Sunday, February 20, 2011

Day 1.

Today, at about 1am, I sent my last message for awhile. Sure I was going to be missing out. But it's not too bad yet. It's weird not having the freedom to ask questions or express emotions. But it's okay. I just think about the stories that I'll hear in no time at all. It isn't really hurting. In fact it may be a good test of this recent fad of mine. Not much else to say as of now.

Later I am most likely going to the Gorge or maybe down to the creek to take some pictures. Really in that kind of mood lately.

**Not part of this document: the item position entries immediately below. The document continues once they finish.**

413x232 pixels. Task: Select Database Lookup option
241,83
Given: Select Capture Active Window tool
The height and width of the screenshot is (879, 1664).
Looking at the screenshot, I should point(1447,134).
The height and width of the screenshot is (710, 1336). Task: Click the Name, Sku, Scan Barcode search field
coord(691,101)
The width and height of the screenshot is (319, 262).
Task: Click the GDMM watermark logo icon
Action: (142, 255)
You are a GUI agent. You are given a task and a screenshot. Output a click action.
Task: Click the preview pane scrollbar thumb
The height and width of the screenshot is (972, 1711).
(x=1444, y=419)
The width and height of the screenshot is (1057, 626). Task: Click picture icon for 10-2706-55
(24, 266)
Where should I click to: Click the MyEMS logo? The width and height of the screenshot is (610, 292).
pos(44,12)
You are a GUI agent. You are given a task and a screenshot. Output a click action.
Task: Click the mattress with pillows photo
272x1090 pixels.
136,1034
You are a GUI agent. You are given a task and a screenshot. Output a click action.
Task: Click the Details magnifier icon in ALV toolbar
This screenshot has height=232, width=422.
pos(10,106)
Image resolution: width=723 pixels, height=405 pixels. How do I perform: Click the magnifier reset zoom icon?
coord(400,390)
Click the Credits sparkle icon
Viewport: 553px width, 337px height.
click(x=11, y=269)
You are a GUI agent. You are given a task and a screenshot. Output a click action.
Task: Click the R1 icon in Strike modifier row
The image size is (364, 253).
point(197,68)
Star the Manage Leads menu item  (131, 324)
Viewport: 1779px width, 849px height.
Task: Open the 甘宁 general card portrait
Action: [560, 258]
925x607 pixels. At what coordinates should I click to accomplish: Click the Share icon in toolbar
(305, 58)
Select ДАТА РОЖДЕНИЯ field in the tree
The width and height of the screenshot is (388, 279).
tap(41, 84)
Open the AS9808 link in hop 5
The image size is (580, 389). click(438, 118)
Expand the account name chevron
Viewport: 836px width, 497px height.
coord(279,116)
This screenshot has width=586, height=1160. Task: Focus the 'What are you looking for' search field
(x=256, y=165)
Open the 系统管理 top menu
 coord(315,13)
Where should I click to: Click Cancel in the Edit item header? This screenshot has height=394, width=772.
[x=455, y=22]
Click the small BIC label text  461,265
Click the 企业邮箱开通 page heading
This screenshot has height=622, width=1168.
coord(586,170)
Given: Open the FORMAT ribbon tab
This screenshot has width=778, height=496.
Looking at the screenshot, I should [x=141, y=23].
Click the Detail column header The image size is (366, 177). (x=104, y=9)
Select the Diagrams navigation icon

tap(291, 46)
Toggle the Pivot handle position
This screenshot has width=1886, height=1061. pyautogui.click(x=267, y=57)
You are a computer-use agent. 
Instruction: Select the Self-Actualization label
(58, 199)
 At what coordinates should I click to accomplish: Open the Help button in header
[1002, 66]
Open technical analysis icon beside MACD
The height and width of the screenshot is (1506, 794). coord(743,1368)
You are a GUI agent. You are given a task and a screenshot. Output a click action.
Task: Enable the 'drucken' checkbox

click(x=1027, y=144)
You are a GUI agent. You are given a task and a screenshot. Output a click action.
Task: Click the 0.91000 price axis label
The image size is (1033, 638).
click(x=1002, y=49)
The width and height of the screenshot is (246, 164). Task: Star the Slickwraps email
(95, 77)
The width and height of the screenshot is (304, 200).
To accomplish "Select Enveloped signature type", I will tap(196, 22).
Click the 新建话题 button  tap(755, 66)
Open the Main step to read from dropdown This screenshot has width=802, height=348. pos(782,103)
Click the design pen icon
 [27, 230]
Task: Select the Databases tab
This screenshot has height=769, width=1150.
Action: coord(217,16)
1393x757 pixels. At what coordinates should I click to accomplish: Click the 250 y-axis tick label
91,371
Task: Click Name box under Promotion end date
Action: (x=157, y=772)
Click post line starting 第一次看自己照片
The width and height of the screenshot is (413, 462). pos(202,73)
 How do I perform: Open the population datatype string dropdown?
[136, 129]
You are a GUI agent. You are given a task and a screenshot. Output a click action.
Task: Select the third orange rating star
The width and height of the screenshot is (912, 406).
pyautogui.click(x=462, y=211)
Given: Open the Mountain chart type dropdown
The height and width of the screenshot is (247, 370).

Also, I feel kind of useless. The girl who used to be my best friend in the world is growing apart from me. I understand if she has other friends, but she's changing. And not for the better. You can not give a flying fuck about the world but still be a well rounded person. For the most part, I don't give a second thought about what people say. Because I don't care. But I'm still happy. No I don't have hundreds of close friends, but I have a good circle of real friends. I'm not conformist, but I can be my own person without rebelling just for the hell of it. I can also be a strong person while still maintaining what I believe. I don't expect everyone to be like me.

"Nature never deceives us; it is we who deceive ourselves."
A quote by Jean Jacques Rousseau, who believed that society was the corruption of all human beings, and that in nature we could grow as stronger people. I believe the world could be a better place if people could follow the paths that they wanted to create, instead of carelessly swerving down the paths that others create for them.